RECORDS FOR THIS EXERCISE

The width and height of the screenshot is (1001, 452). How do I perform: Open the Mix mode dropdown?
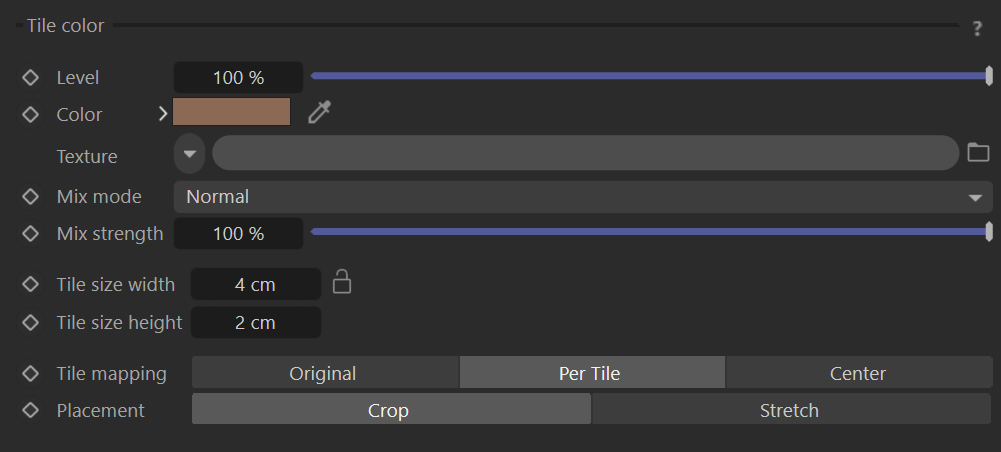[583, 197]
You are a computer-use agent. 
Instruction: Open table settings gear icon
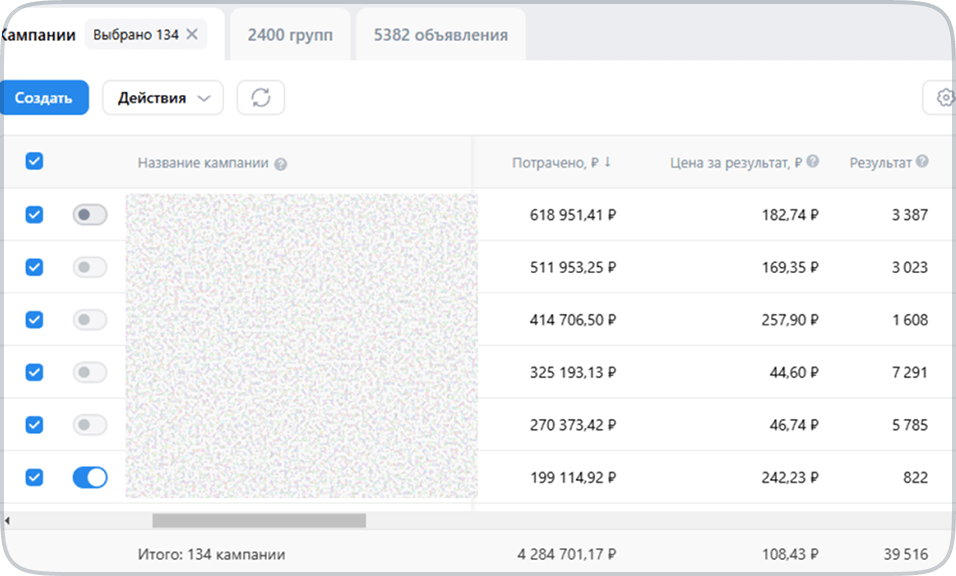[x=944, y=98]
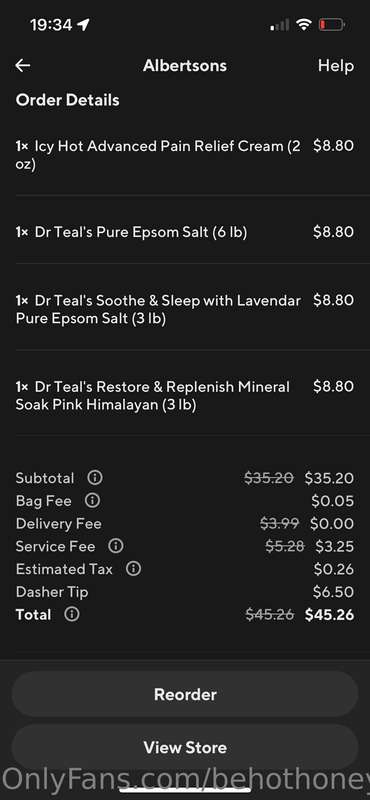
Task: Select the Soothe & Sleep Lavendar item
Action: 185,309
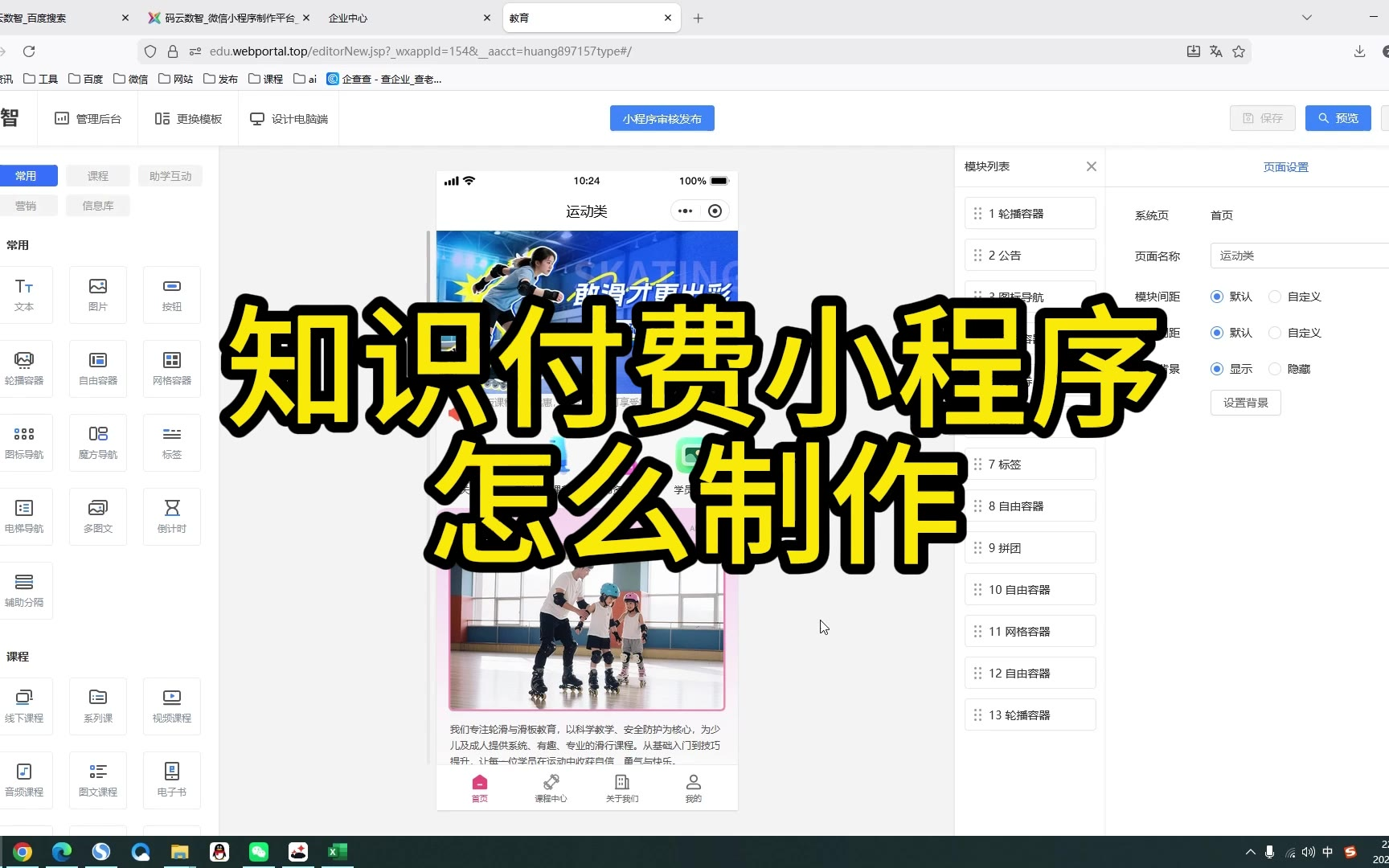Set 模块间距 to 自定义
Screen dimensions: 1389x868
pyautogui.click(x=1275, y=297)
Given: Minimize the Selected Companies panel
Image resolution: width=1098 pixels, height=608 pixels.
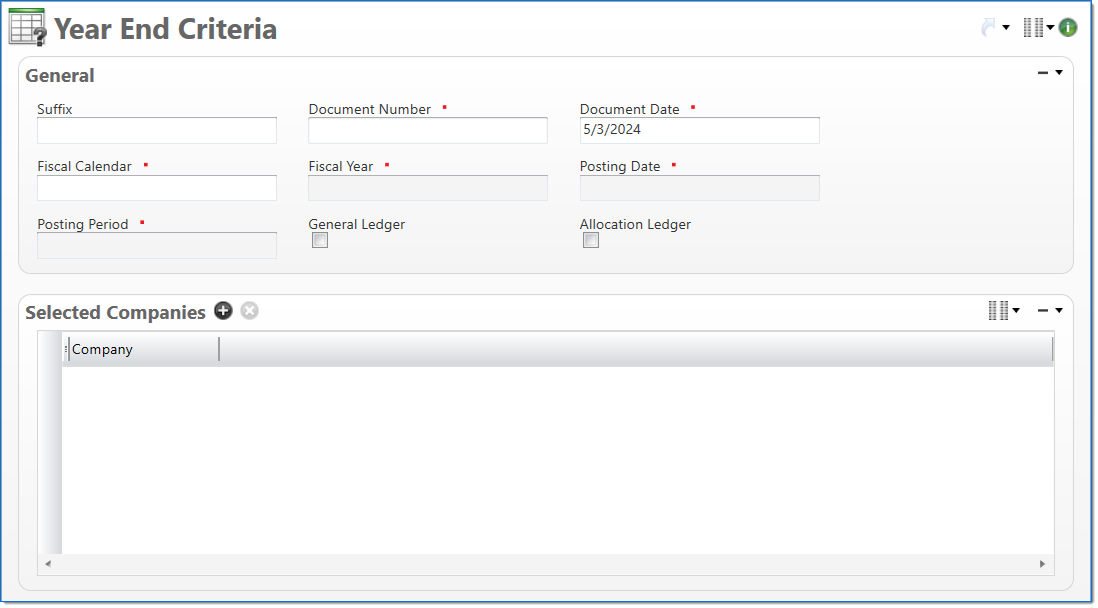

WHAT YOU NEED TO DO
Can you reproduce the listing from the line that contains "You are a computer-use agent." through the end of the listing, leaving out the pictures?

COMPLETED TASK
You are a computer-use agent. 
Instruction: Open table settings gear icon
[x=944, y=98]
Task: Select the Soothe & Sleep Lavendar item
Action: 185,309
Set 模块间距 to 自定义
Screen dimensions: 1389x868
pyautogui.click(x=1275, y=297)
Given: Minimize the Selected Companies panel
Image resolution: width=1098 pixels, height=608 pixels.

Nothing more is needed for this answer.